Emas Dunia Ambles Lagi, Harga Koin Dinar Apa Kabar?

Syariah - Putu Agus Pransuamitra, CNBC Indonesia
25 August 2020 20:30
Dinar (Rumahdinarcom)

Jakarta, CNBC Indonesia - Harga emas dunia kembali melemah sejak Senin kemarin, setelah membukukan penurunan dalam 2 pekan beruntun. Kinerja negatif emas dunia tersebut tentunya mempengaruhi harga logam mulia dalam negeri. Emas batangan produksi PT Aneka Tambang Tbk (Antam). atau yang dikenal dengan emas Antam sudah dalam tren menurun sejak pekan lalu.

Selain emas batangan, Antam juga memproduksi koin dinar. Berdasarkan data dari situs logammulia.com, koin 1 dinar dengan kemurnian Au 91,7% hari ini dibanderol Rp 3.843.176. 1 koin dinar ini memiliki berat 4,25 gram.

Harga koin dinar tersebut sudah menurun jauh ketimbang awal bukan lalu, saat harga emas dunia sedang terus melesat naik mencetak rekor tertinggi.
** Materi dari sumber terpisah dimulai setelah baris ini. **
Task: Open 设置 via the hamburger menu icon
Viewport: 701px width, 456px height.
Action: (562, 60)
Pada 5 Agustus, koin 1 dinar dihargai 3.948.289, artinya terjadi penurunan sebesar 2,66%.


Antam juga menjual koin ½ dinar, 2 dinar, dan 4 dinar.

Ada juga koin dinar dengan kemurnian FG 99,99%, di mana harga 1 koinnya Rp 4.177.750, juga turun 2,67% dibandingkan harga 5 Agustus lalu. Selain koin dinar, Antam juga menjual koin dirham yang berbahan dasar perak. 1 koin dirham dengan kemurnian Ag 99,95% dibanderol Rp 92.570. 1 koin dirham ini memiliki berat 2,975 gram.
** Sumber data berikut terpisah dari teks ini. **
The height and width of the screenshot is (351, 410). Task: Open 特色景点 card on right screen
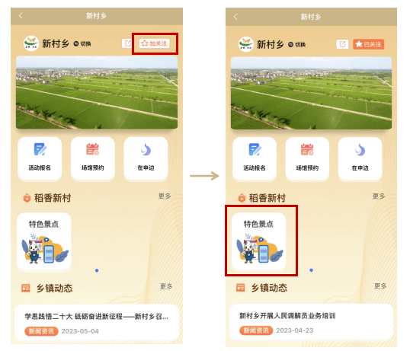pos(259,241)
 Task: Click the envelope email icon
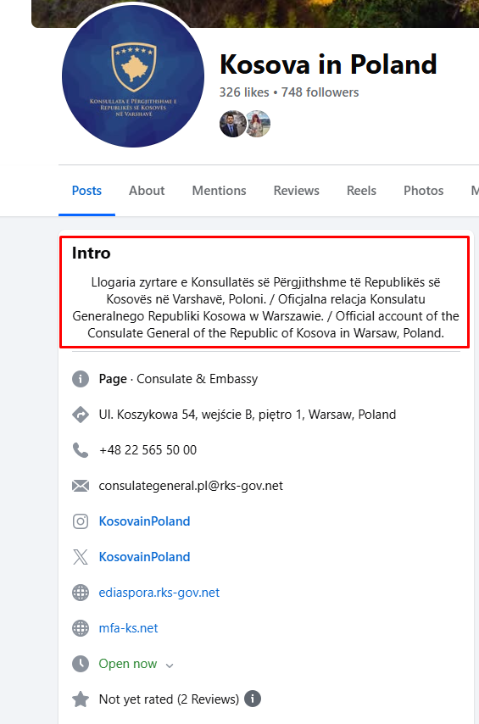[x=81, y=486]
Koin dinar berbahan dasar emas, sehingga pergerakannya biasanya mengikuti harga emas dunia.

Salah satu pemicu pelemahan emas yakni bursa saham Amerika Serikat (Wall Street) yang terus menguat, bahkan indeks S&P 500 dan Nasdaq mencetak rekor tertinggi sepanjang masa. Indeks S&P 500 untuk pertama kalinya mengakhiri perdagangan di atas level 3.400.Pada perdagangan hari ini, emas melemah 0,5% ke US$ 1.922,80/troy ons di pasar spot, melansir data Refinitiv. Sementara kemarin, logam mulia ini melemah 0,36% dan dalam 2 pekan sebelumnya total pelemahan sebesar 4,86%.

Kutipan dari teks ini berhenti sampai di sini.